# 実施事項
**a.** 光が丘への寄り道を書いた文章から、「そんなことをしながら2件目の」を含む語句で始まり「独り言をつぶやいていました。」で終わる部分をそのまま引用する。
**b.** 光が丘への寄り道を書いた文章の最後の文に続けて、その先を書き継いでください。

# 提示文

1件目が無事に終わり、2件目に行く前にお寺に戻るか直接行くかを悩みました。ただ、帰り道に近いところに2件目のお宅がありましたので、お寺には戻らずお昼ご飯を食べたりして過ごすことに。なぜかどうしてもマクドナルドが食べたくなったのでドライブスルーで買って美味しく頂きました。

そんなことをしながら2件目のお宅に向かっていると、『笹目橋』と書かれた標識が目に入ってきました。私は社会人になりたての頃、光が丘に住んでいて、近くに『笹目通り』という通りがあったのを思い出し、近いんなら当時住んでいたアパートを見に行ってみようと思い、ナビで調べて向かいました。

無事に笹目通りに乗り、そこから川越街道との交差点で右折、光が丘の方に進みました。その道は当時通っていたボクシングジムからの帰り道で、車の中で何度も『うわー懐かしいなー』と独り言をつぶやいていました。

# データ部分
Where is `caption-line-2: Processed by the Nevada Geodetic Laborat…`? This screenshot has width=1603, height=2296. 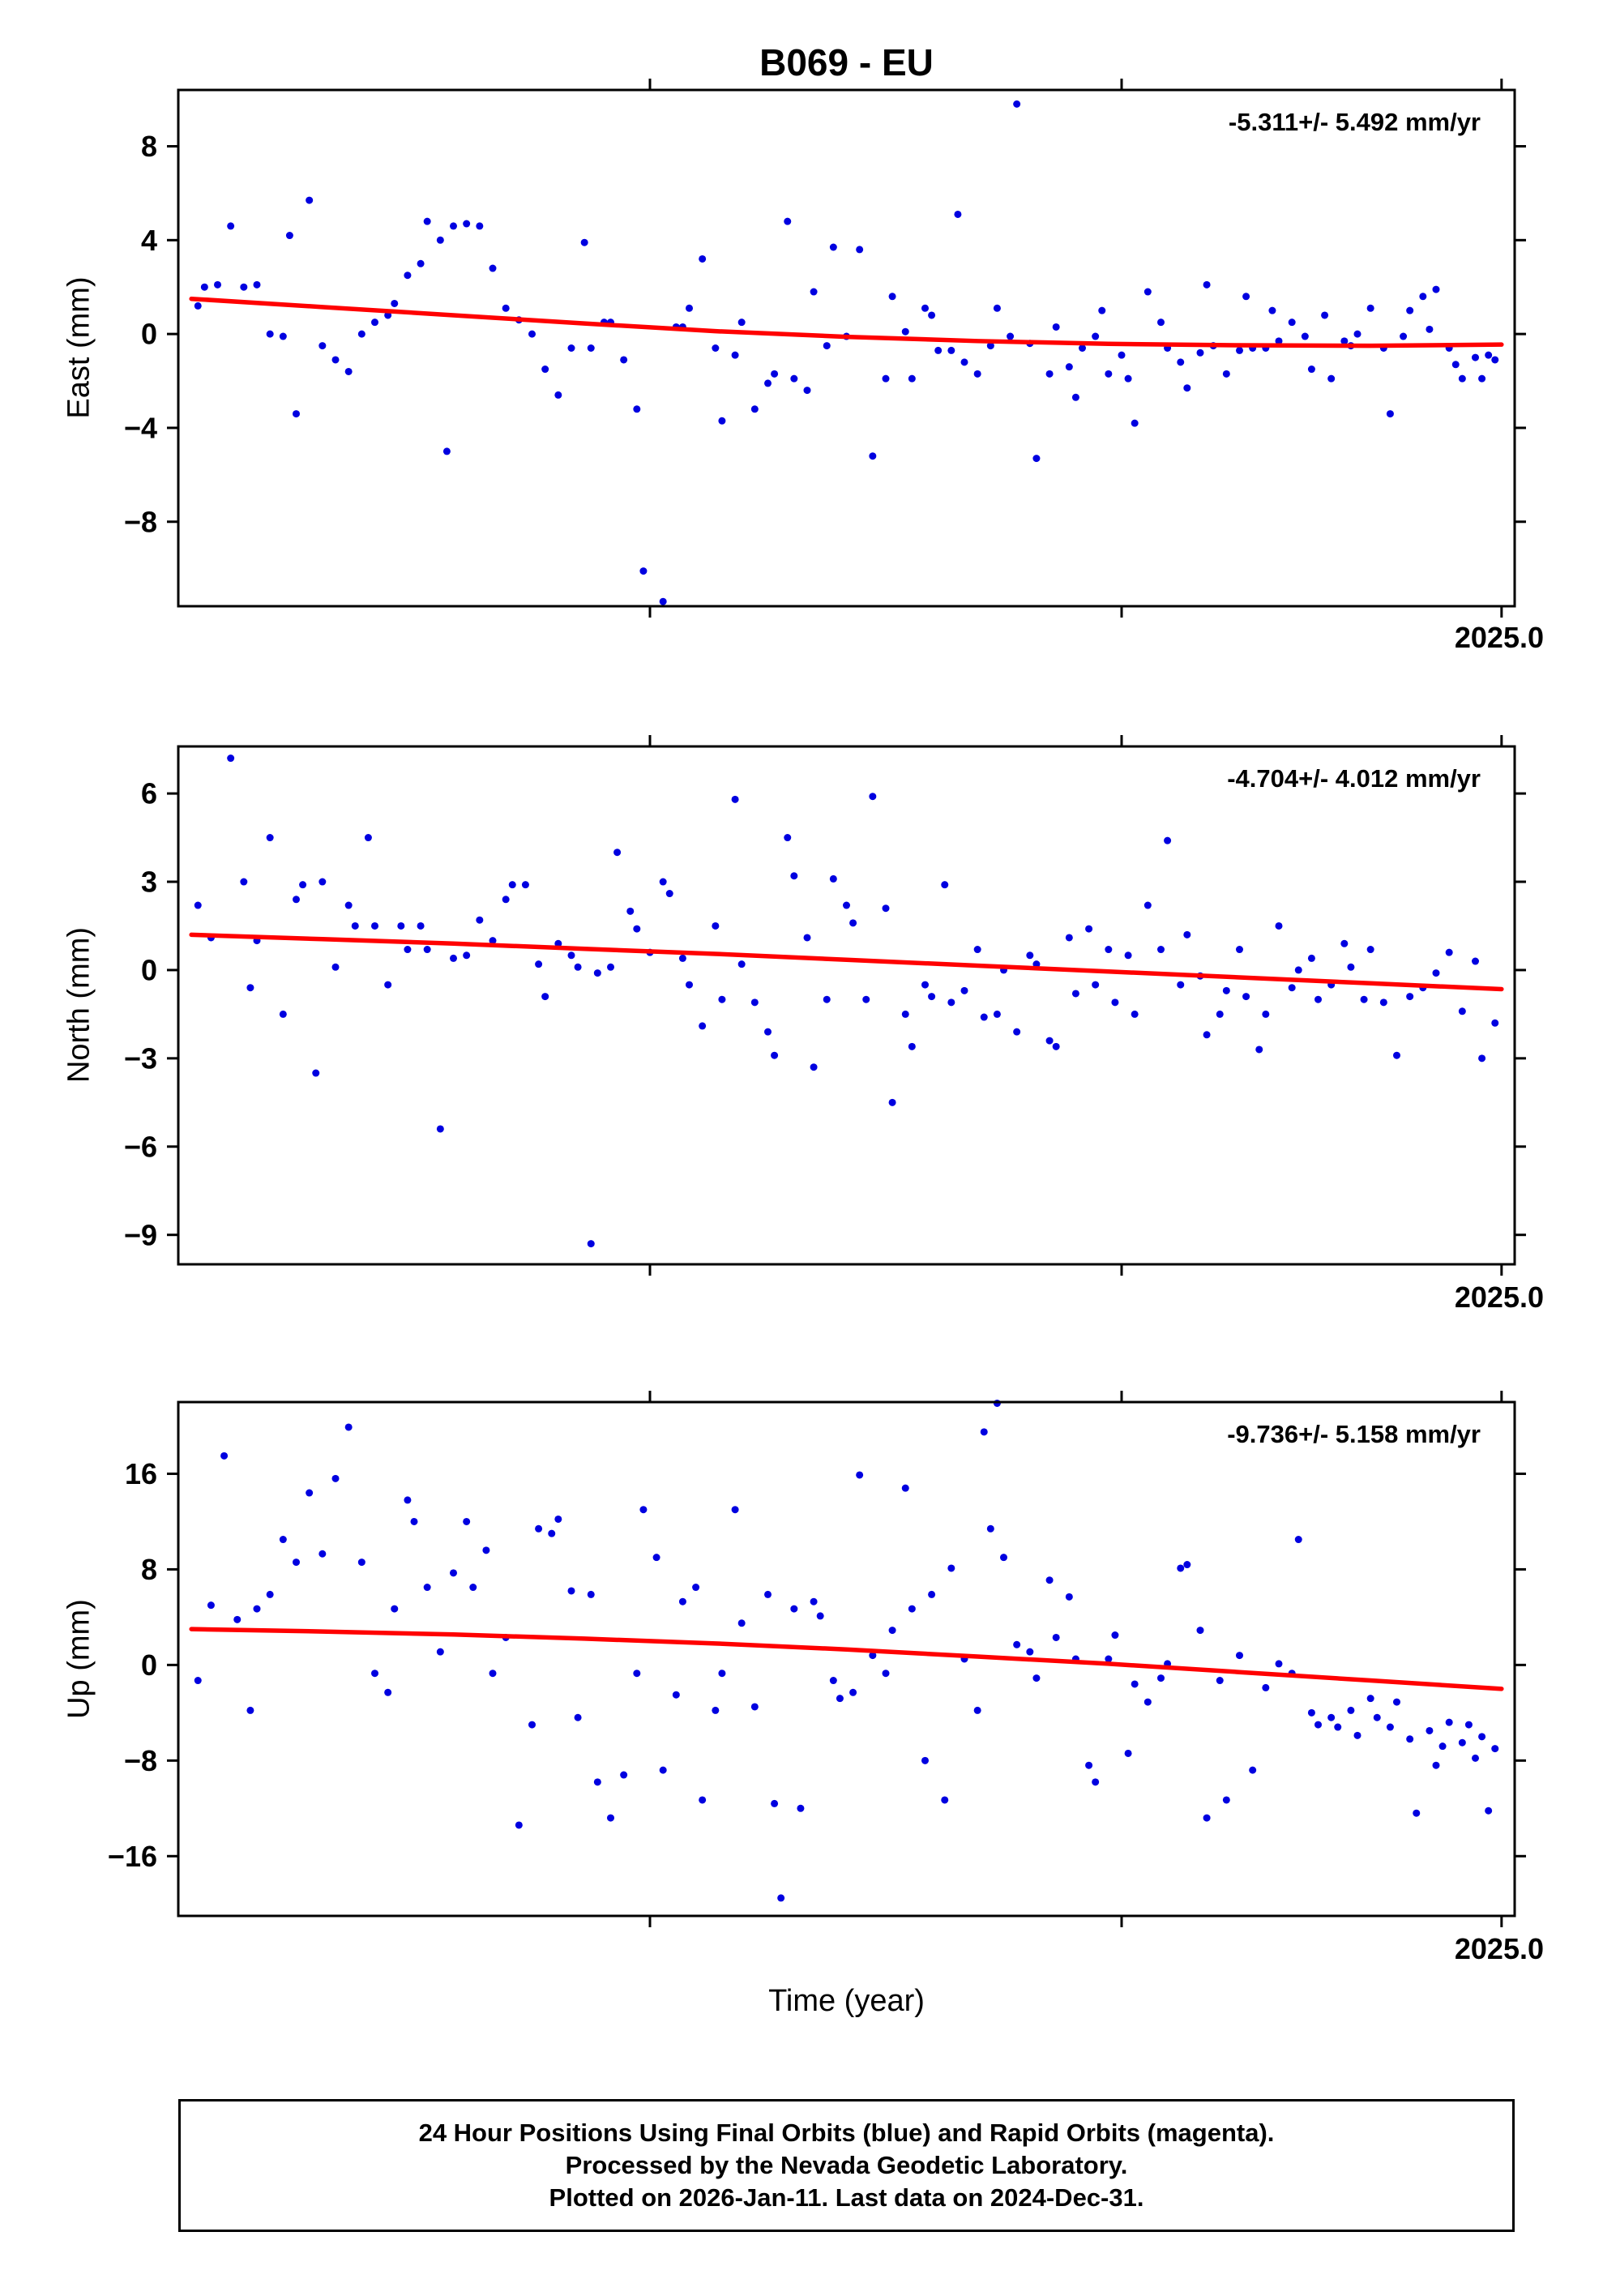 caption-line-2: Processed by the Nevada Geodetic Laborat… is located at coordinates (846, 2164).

# 解答一覧
**a.**
そんなことをしながら2件目のお宅に向かっていると、『笹目橋』と書かれた標識が目に入ってきました。私は社会人になりたての頃、光が丘に住んでいて、近くに『笹目通り』という通りがあったのを思い出し、近いんなら当時住んでいたアパートを見に行ってみようと思い、ナビで調べて向かいました。

無事に笹目通りに乗り、そこから川越街道との交差点で右折、光が丘の方に進みました。その道は当時通っていたボクシングジムからの帰り道で、車の中で何度も『うわー懐かしいなー』と独り言をつぶやいていました。

**b.**
新しくできているお店、無くなったお店、今はファミマになってしまったampmなんかを見ながら、時の流れを感じました。

思い出に浸りながら車を走らせていると、当時住んでいたアパートに辿り着き、まだそこに建っているのを見て、なぜか少し安心しました。もうそのアパートを引っ越してから8年くらい経つから何も言う権利は無いのですが、自分の足跡が残っているみたいで嬉しくなってしまいます。車から降りて、部屋にピンポンして、今住んでいる人と握手をしたい気持ちを抑えながら、車で立ち去りました(我ながらキモイ発想)。なんだか、少し感傷に浸る、良い時間となりました。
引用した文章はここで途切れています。